The traditional and most predictable method for the administration of insulin is by subcutaneous injections. This method is often painful and hence, deterrent to patient compliance especially for those requiring multiple dose injections of four times a day. Also, there have been reports of hypoglycemic episodes following multi dose injections of insulin . Several new approaches to the method have been adopted to decrease the suffering of the diabetic patients including the use of supersonic injector, infusion pump, sharp needles and pens. While some of them eased the pain encountered by the diabetic patients, they offer incomplete convenience. Even though the ultimate goal would be to eliminate the need to deliver insulin exogenously and regaining the ability of patients to produce and use own insulin, new concepts are currently explored to deliver insulin using oral, pulmonary, nasal, ocular and rectal routes. The success of the route of administration is judged on the basis of its ability to elicit effective and predictable lowering of blood glucose level and therefore minimizing the risk of diabetic complications. It is clear that several difficulties have to overcome with the use of formulation and application devices technology. The various explored routes are reviewed in this review paper.
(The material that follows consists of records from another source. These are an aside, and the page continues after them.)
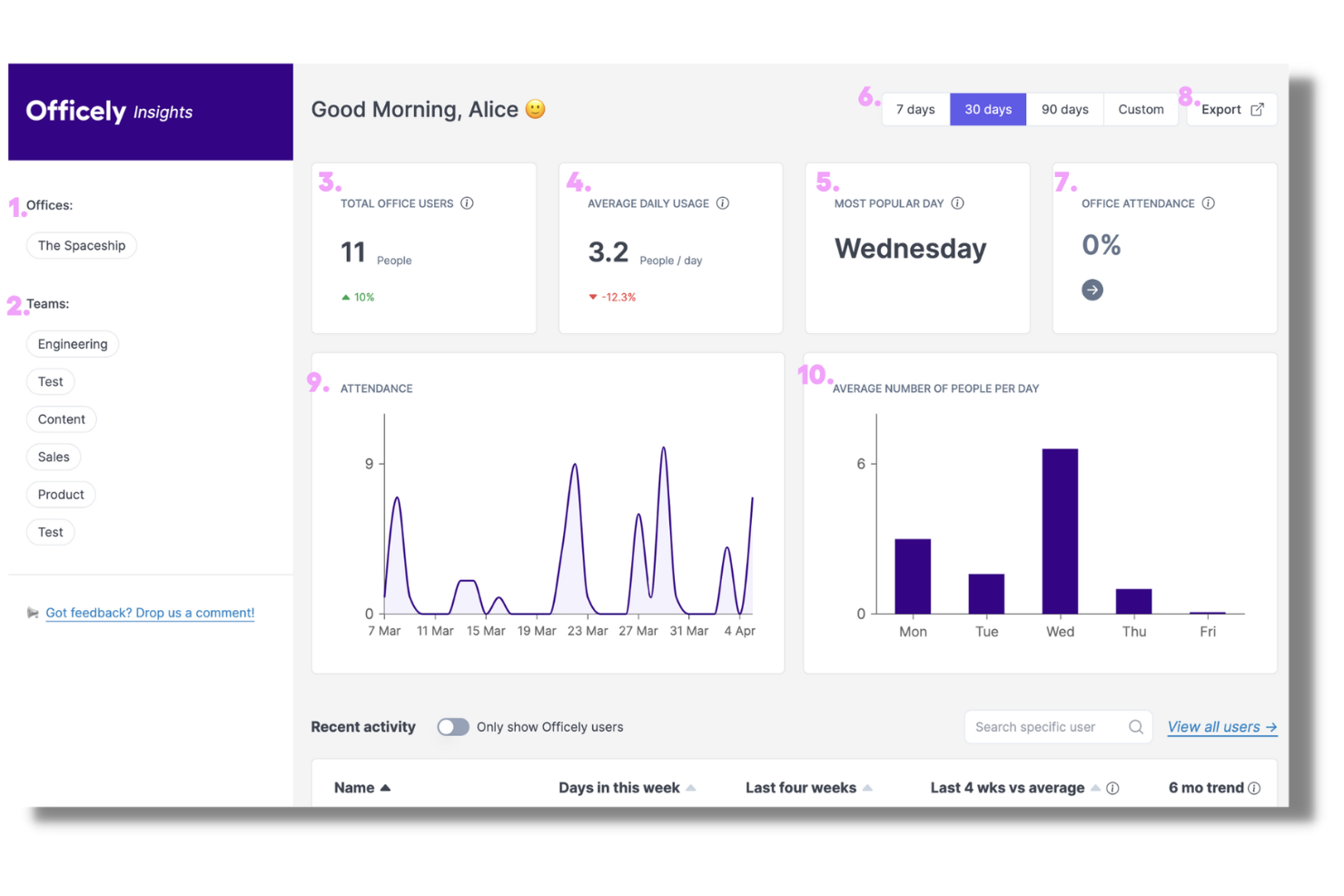Open the Custom date range tab
1344x896 pixels.
(1141, 109)
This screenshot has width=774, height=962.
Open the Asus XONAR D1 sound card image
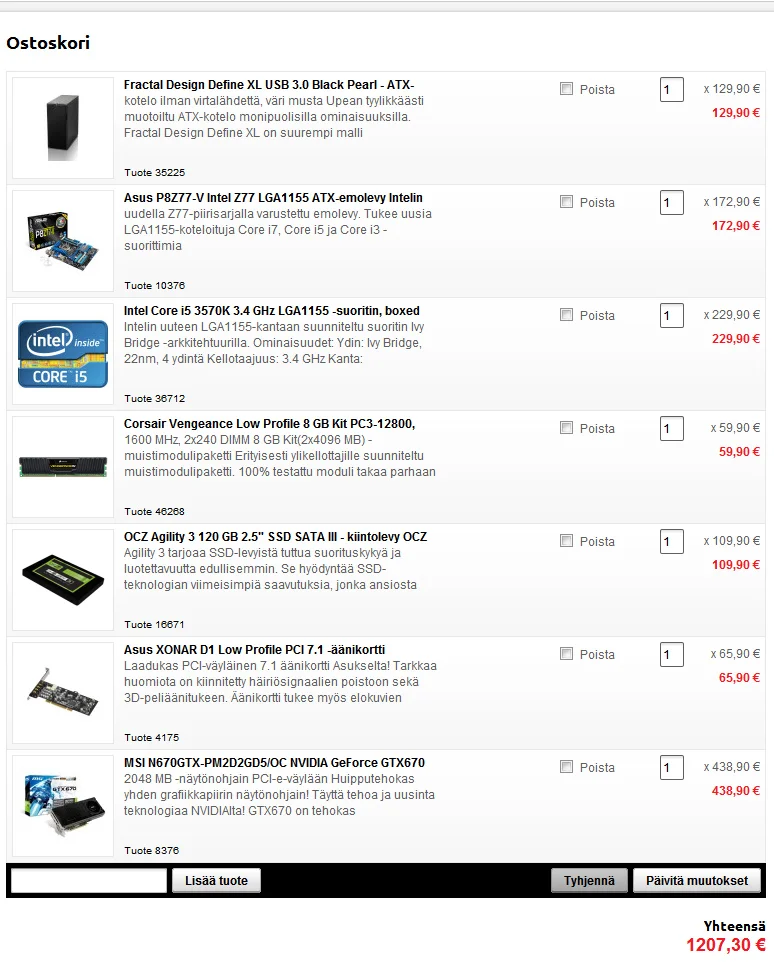[63, 692]
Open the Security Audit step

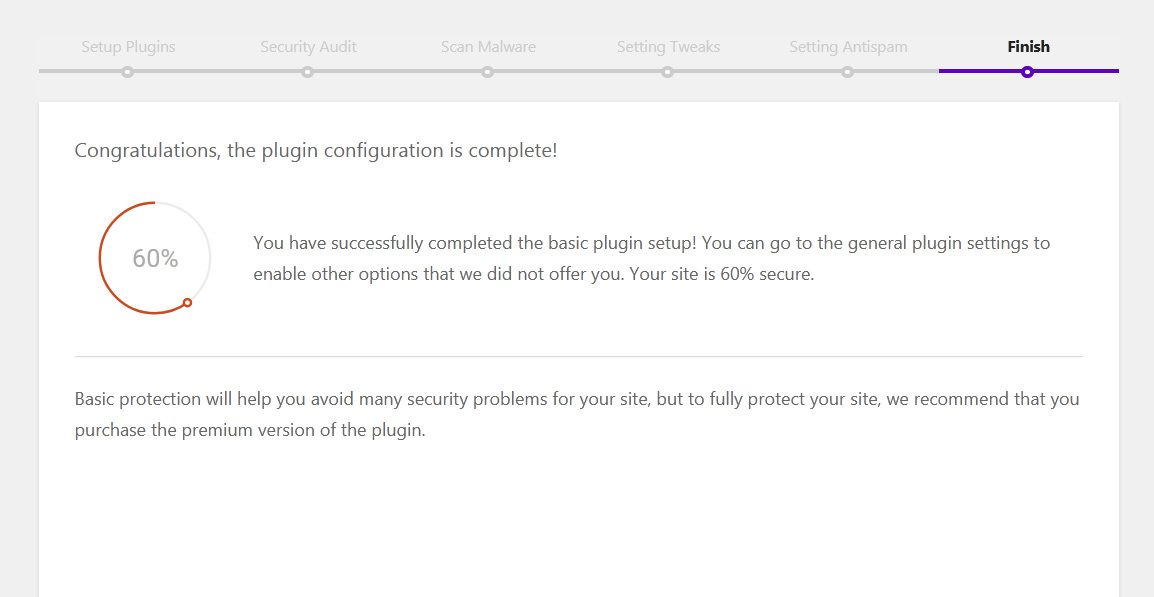(x=308, y=47)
Current Insulin Delivery Systems
Insulin delivery systems that are currently available for the administration of insulin include syringes, insulin infusion pumps, jet injectors and pens. A concise review of these delivery devices has been described as under:
Insulin syringes that were introduced initially were large and heavy with reusable glass plungers and barrels with a long, large bore needle. These syringes underwent significant changes over the years. Today, many insulin injection syringes are available in the marketplaces that are derived from plastics being light in weight, disposable and versatile in use of variety of microfine needles . These syringes increase patient comfort and offer convenience, thus better patient compliance .
Insulin syringes are characterized by three factors, i.e. needle gauge, needle length and syringe capacity. The manufacturers of the syringes offer a wide array of sizes and styles. Almost all syringes available today are disposable and come with microfine needles . The proper selection of an appropriate syringe is based on many considerations, like chemical composition of the material from which syringes are made, syringe capacity , ease with which air bubbles are removed, clarity of the markings on the syringe barrel and convenience of syringe disposal. In addition, one must consider the condition of the patient with respect to his/her ability to operate the syringe safely and effectively.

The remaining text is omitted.